According to Fred Simon, cofounder and chief architect at JFrog, the company's binary repository manager is a software hub that simplifies management of various deployed software executables and related files or artifacts. It does this by centralizing the management of all the diverse binary artifact types, their position in the overall workflow, and the sets of dependencies between them.
He said that the role of a binary repository manager is somewhat like what revision control is to software code source files. But unlike the source code files with which every software developer is familiar, binary executables deployed on the network come with a lot of baggage that must located somewhere and managed. Where a source code and its associated files may require from a few hundred kilobytes to several megabytes, a deployed binary executable of that same program requires on the order of hundreds and thousands of megabytes.
In an interview with EE Times, Simon said traditional tools are no longer adequate for dealing with the explosion in the number of connected devices and their need for minute-to-minute and second-to-second monitoring of not only of the health of the data being exchanged, but of the program code in the form of software executable binaries.
To enhance its capabilities in that area, JFrog has just released its new Artifactory Query Language (AQL) to help programmers, developers, and quality assurance teams using its repository to track deployed software executable binaries and their associated artifacts regardless of the platform on which they are resident: embedded MCU, wireless IoT device, mobile smartphone, laptop, desktop, or network server.
AQL takes advantage of the inherent database structure of its repository to allow flexible, precise, and lightning fast queries across the entire development environment, which is essential in the new network environment. “Software enterprises often generate many artifacts," Simon said. "At each stage of the process, everyone who touches the code, from developers to DevOps to QA teams, needs a way to search for these artifacts and get results quickly.”

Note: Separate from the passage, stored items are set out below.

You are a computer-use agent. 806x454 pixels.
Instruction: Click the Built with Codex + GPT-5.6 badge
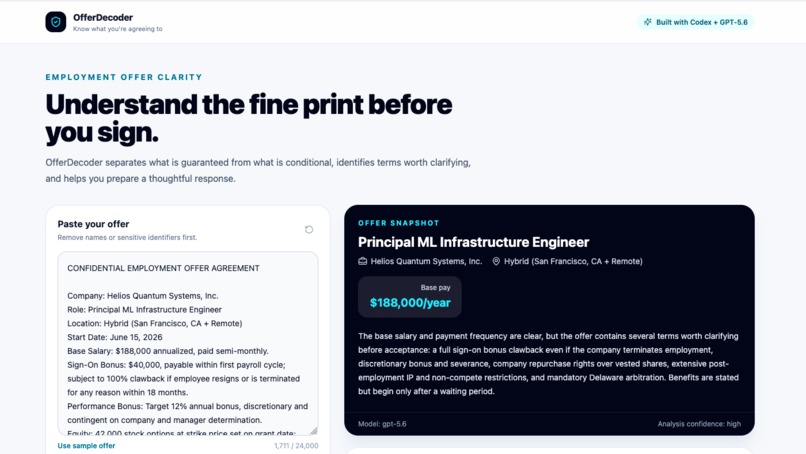click(696, 22)
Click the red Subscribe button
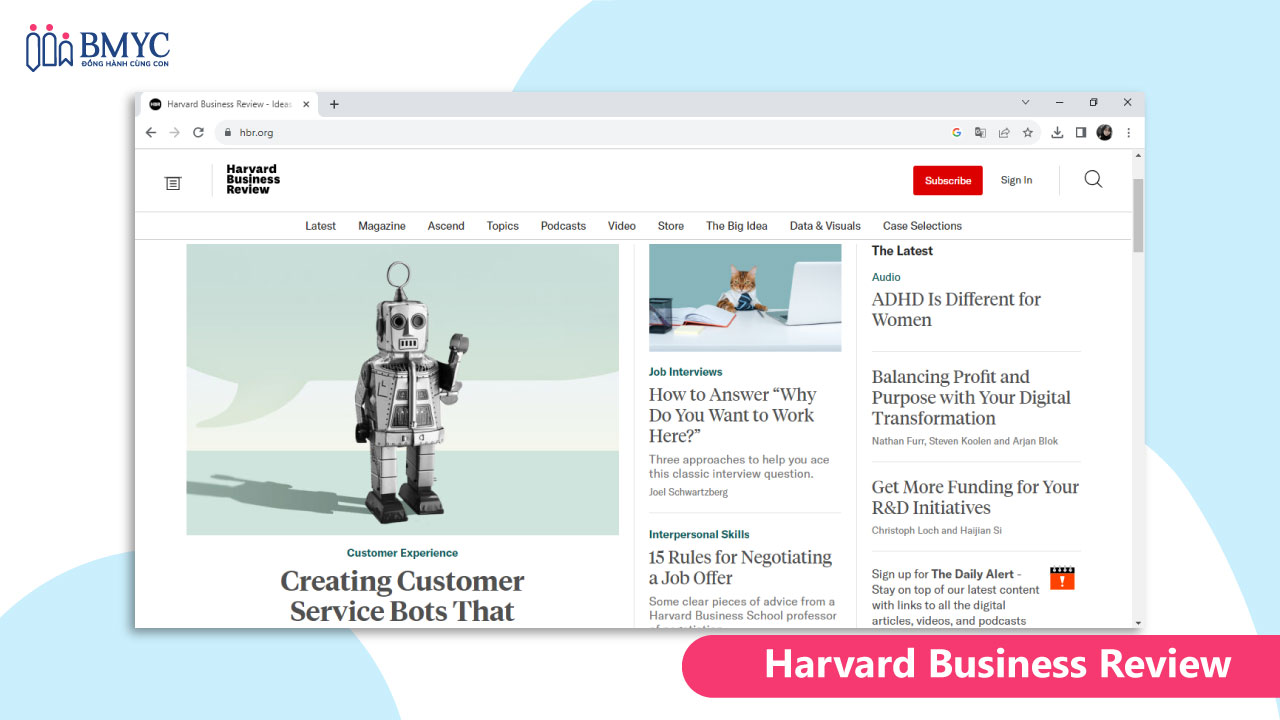 [x=947, y=180]
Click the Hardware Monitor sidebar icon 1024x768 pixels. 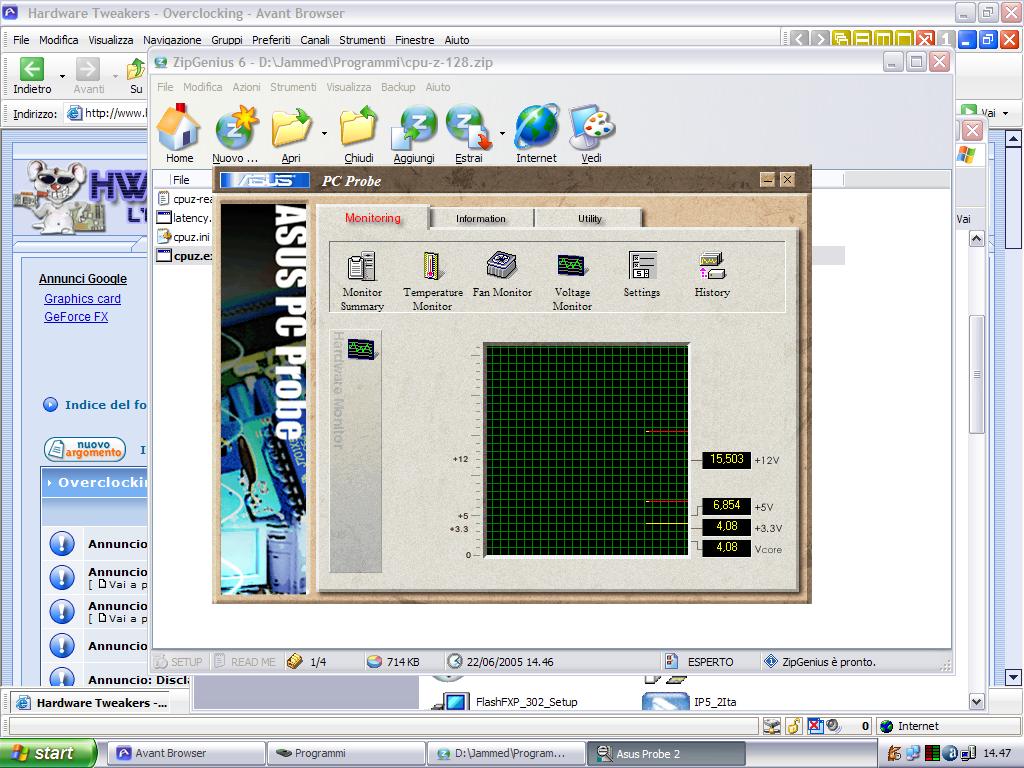[361, 349]
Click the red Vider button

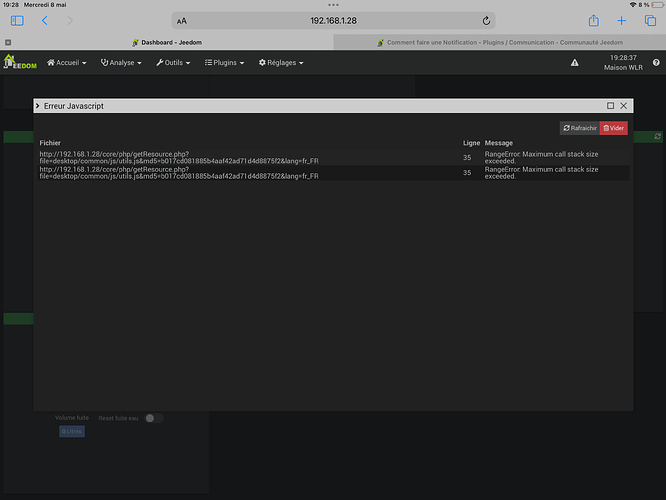click(x=614, y=128)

Simon also said great care was taken in creating a flexible query language that supports unlimited search criteria to identify exactly the artifacts that are required. At the same time they took care to make it easy to use across a broad range of programmers and developers. "We think the syntax we have come up with is a syntax that simplifies formulation of complex queries that specify any number of search criteria, filters, sorting options, and field output parameters. We also make use, when possible, of a RESTful API, which uses data streaming to provide output data, resulting in extremely fast response times and low memory consumption."
To further enhance its usability JFrog is continuing to add a variety of front end software ‘containers’ for various programming environments, the most recent of which is one for Docker, an open-source platform that provides an additional layer of abstraction and automation relating to operating-system-level virtualization on Linux.

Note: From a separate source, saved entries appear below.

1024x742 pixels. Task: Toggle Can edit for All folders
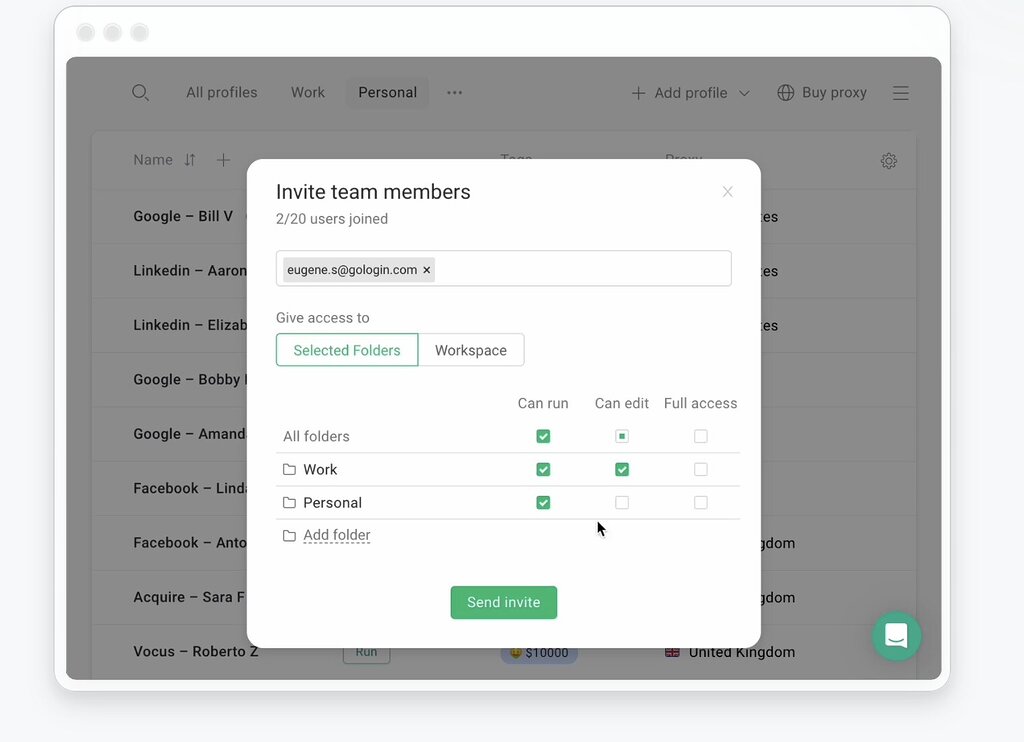[622, 437]
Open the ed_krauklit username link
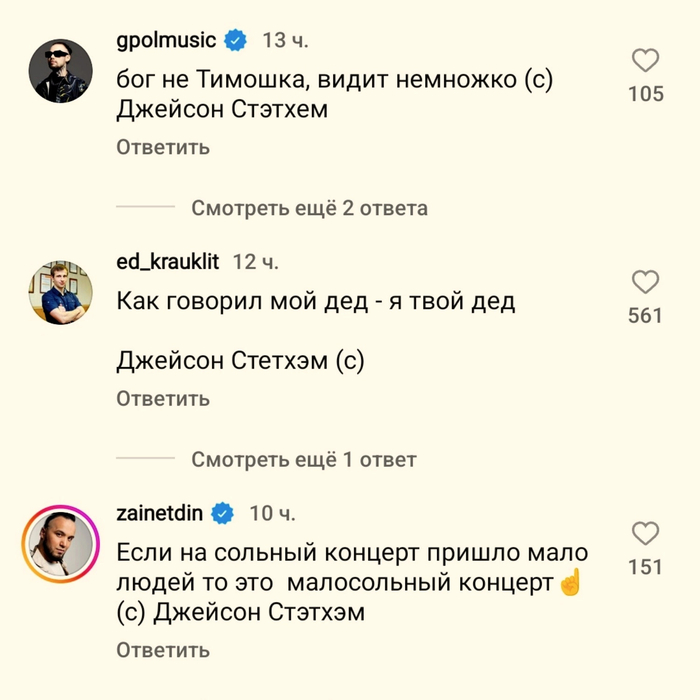The width and height of the screenshot is (700, 700). pyautogui.click(x=169, y=262)
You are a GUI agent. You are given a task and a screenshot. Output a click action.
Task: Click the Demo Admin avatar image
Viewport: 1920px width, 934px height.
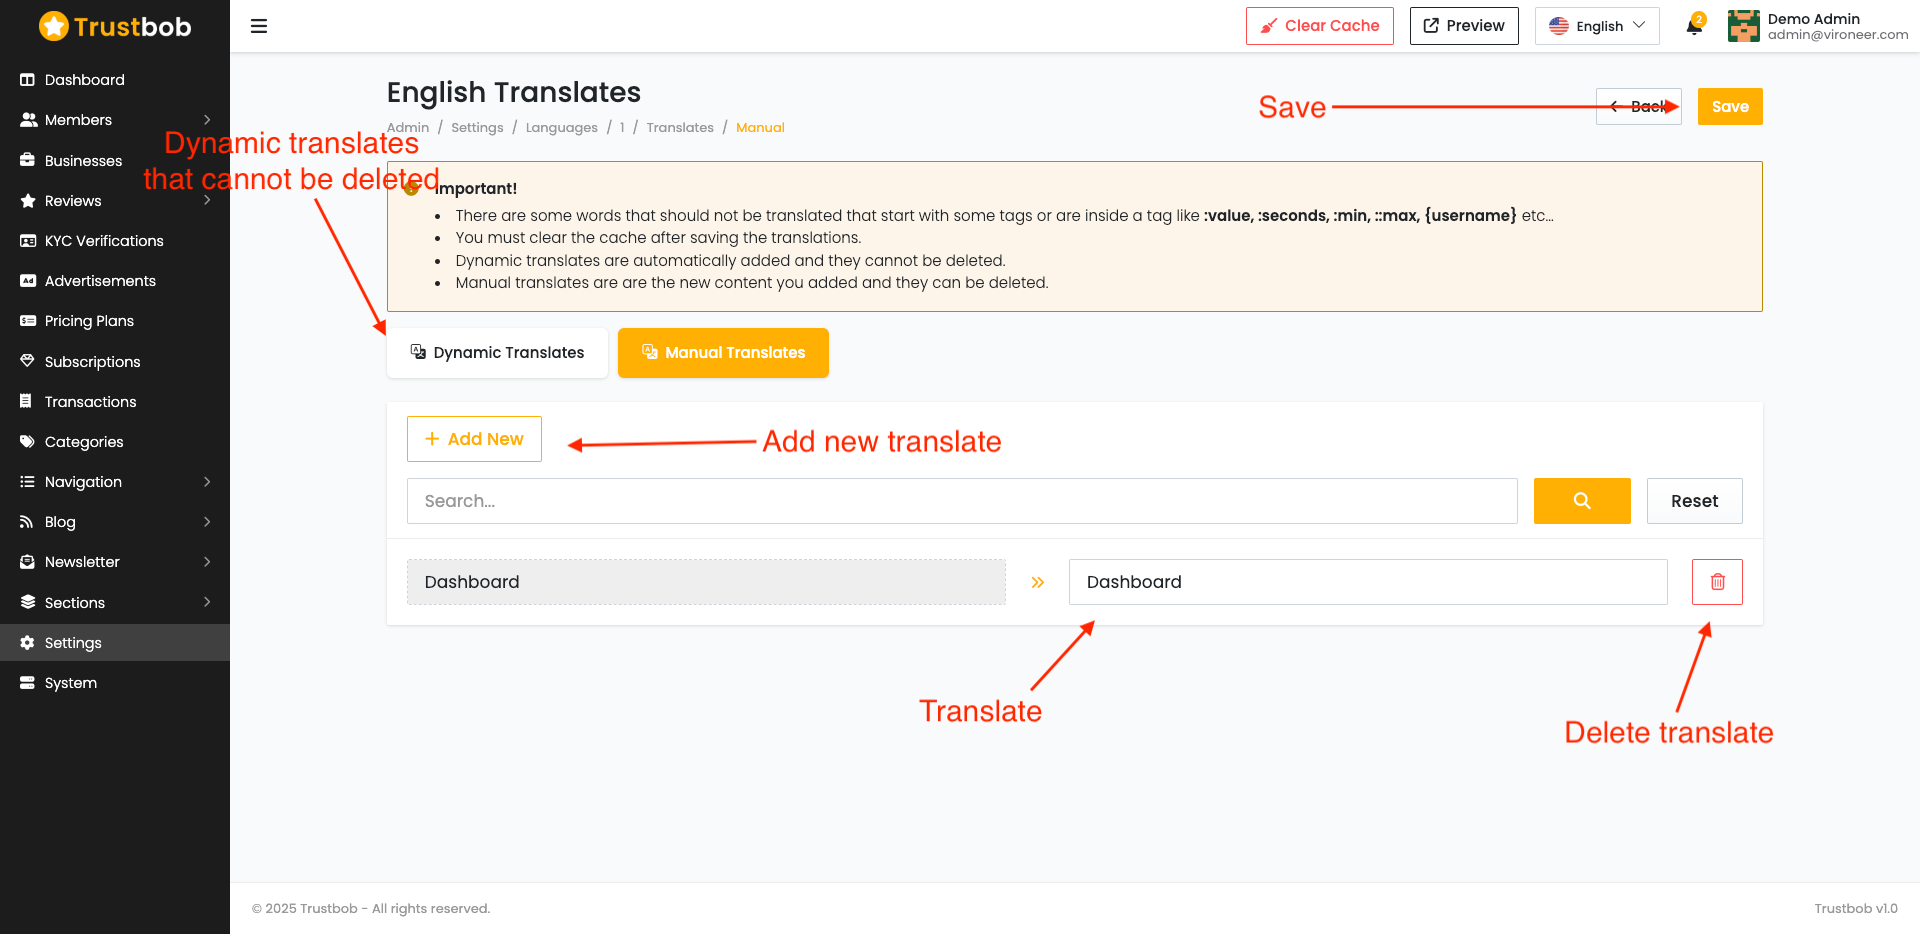(x=1743, y=26)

If a company of any size expects to participate in any significant way in the new Internet environment of both people and things, they will have to get used to the concept of continuous delivery. But that requires a software engineering approach that allows software upgrading very quickly so that it can be reliably released at any time. "We think the binary repository approach is going to be the best way for companies to do that and participate in this new and fast changing connected environment," said Simon.